Problem details :: All lines in the data that hold the word "agent" need copying.

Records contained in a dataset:

↓

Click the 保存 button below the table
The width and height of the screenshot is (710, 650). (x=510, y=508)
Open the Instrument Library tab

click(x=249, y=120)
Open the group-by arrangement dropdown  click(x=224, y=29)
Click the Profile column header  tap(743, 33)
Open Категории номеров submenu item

↑
↓

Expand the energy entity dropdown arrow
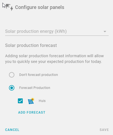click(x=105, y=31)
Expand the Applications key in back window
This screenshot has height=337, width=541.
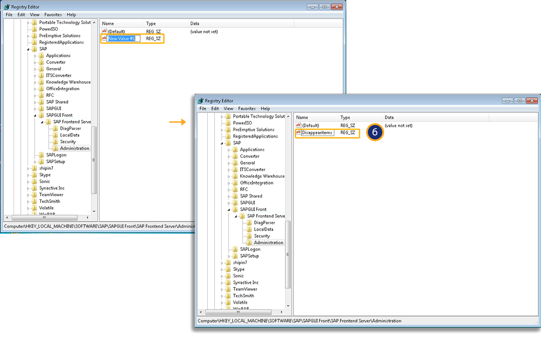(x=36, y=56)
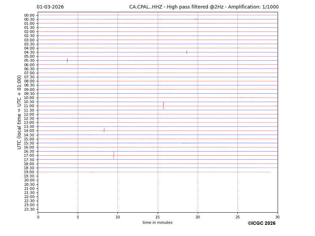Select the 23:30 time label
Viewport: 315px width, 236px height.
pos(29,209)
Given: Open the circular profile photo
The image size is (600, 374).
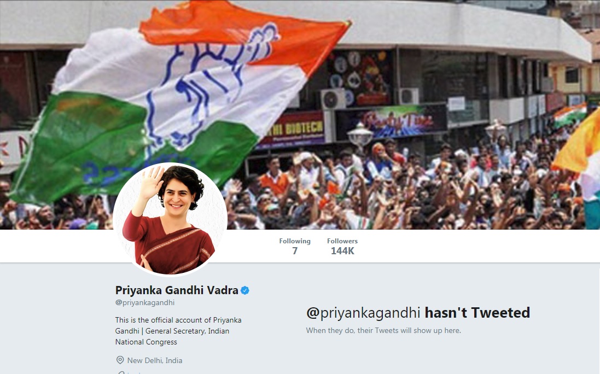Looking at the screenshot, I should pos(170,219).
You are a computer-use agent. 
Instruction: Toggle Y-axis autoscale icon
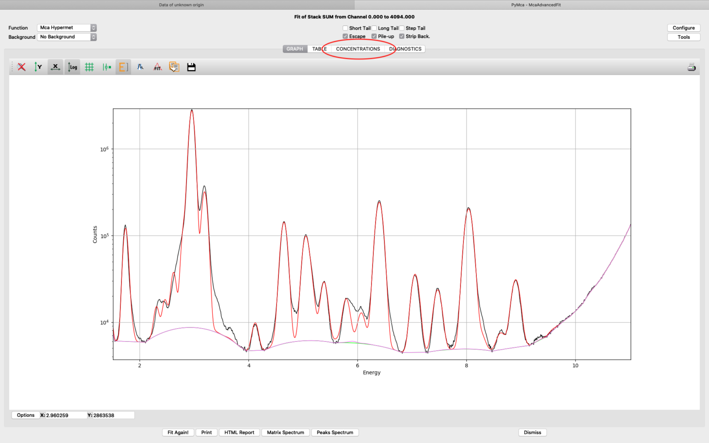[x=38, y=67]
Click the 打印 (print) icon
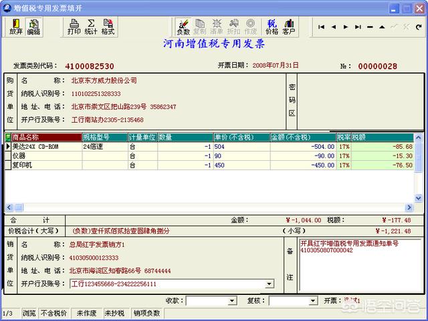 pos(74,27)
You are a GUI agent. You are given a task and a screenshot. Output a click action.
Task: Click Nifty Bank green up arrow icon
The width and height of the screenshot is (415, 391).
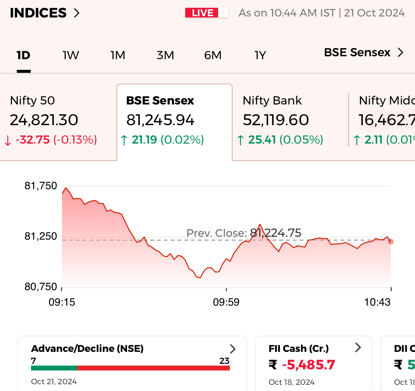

↑

Final answer ::
You are a computer-use agent. 
You are a GUI agent. You are given a task and a screenshot. Output a click action.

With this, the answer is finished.